Don’t Be Fooled, There’s No “New Détente” Between India and China

The outcome of last week’s informal summit between Indian Prime Minister Modi and Chinese President Xi is that both nominal BRICS partners are now unofficially in a “Cold Peace” with one another.

The two leaders met in the city of Wuhan and reportedly went over the gamut of their relations, especially the strategic-military aspects that have led to increasing tensions between the two Asian Great Powers over the past year. This, of course, refers to India’s pro-American pivot to the so-called “Quad” and China’s CPEC project through Pakistani-administered territory that New Delhi claims as its own. By all indications, the meeting was a success in at least superficially restoring regional trust, but looking below the surface, this appears more to be about a “Cold Peace” than a “New Détente”.

India and China’s globalization models are threatened by the US’ protectionist shift, and the two nominal BRICS allies have a shared interest in tightening their economic cooperation and presenting a seemingly unified front in the face of Trump’s pressure against them both. That, however, doesn’t necessarily transcend over into the military-strategic realm where the two still remain fierce rivals, suggesting that each side won’t make a big fuss for now about the other arming up and building border roads & bases in the meantime, accepting that this will proceed anyhow and that it’s better for the time being to remain quiet about it given their temporarily shared economic interests vis-à-vis the US.

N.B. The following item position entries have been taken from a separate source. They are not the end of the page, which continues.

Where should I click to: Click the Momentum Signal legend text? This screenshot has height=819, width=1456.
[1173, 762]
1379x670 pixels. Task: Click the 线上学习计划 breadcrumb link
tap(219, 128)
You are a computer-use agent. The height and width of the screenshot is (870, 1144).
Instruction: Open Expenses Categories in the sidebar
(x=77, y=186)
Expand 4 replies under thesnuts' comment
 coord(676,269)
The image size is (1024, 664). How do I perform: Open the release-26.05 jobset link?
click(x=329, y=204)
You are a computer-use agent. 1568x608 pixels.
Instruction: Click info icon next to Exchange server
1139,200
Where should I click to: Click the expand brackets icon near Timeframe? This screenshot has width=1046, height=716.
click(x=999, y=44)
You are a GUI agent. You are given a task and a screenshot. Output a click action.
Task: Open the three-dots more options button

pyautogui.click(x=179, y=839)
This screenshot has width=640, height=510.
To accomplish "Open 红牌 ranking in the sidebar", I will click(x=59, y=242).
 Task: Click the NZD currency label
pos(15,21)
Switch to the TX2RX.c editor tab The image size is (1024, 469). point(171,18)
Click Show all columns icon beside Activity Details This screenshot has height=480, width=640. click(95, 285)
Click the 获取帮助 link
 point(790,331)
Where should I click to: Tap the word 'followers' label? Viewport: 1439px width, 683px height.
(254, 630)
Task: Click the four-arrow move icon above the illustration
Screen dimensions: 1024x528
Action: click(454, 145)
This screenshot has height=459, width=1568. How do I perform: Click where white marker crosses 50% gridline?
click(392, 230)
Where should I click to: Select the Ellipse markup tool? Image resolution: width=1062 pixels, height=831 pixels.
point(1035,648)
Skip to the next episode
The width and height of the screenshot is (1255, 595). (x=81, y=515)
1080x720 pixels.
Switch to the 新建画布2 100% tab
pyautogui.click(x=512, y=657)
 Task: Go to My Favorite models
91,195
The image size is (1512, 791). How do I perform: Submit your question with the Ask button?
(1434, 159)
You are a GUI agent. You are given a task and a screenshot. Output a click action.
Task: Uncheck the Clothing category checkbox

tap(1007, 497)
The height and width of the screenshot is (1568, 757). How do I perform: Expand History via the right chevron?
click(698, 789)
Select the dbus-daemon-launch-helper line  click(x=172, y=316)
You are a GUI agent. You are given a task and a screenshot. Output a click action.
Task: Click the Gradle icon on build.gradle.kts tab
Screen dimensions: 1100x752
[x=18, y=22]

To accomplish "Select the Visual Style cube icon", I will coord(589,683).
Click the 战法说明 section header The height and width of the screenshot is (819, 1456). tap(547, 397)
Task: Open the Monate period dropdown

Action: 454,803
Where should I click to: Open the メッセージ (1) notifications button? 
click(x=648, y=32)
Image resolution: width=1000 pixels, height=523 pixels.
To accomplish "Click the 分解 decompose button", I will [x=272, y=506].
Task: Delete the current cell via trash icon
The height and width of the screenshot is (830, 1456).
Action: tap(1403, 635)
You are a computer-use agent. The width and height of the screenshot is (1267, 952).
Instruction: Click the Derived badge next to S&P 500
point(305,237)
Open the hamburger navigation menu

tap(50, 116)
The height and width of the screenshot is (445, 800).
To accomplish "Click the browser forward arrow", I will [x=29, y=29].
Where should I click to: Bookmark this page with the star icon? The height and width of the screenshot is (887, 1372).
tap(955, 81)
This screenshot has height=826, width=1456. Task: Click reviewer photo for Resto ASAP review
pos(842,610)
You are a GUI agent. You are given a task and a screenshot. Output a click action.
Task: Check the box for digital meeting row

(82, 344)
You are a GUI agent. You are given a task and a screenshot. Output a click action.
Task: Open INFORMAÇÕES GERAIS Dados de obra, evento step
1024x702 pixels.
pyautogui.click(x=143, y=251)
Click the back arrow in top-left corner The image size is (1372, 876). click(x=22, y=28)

The “Cold Peace” is welcome because it will calm both of their publics down and allow them to redirect their attention towards more constructive areas of bilateral engagement where they actually have the power to change something, like in the economic field as opposed to the realm of International Relations and military affairs. This could hopefully expand the complex economic interdependency between the two and thus serve as an asymmetrical deterrence measure preventing either of them – but in this context, mostly India – from falling for the American divide-and-rule plot to pit them against one another in the New Cold War.

This “second honeymoon” between the two countries and their leaders won’t last forever, and both sides know it given their expanding strategic contradictions all across the Afro-Eurasian space (both naturally occurring and American-encouraged), so the “Cold Peace” should be seen as a short-term tactical measure to help each of these Great Powers gain the perception (key word) of greater leverage over the US during the onset of Trump’s protectionist “trade war” than as a long-term strategic understanding paving the way for a “New Détente”.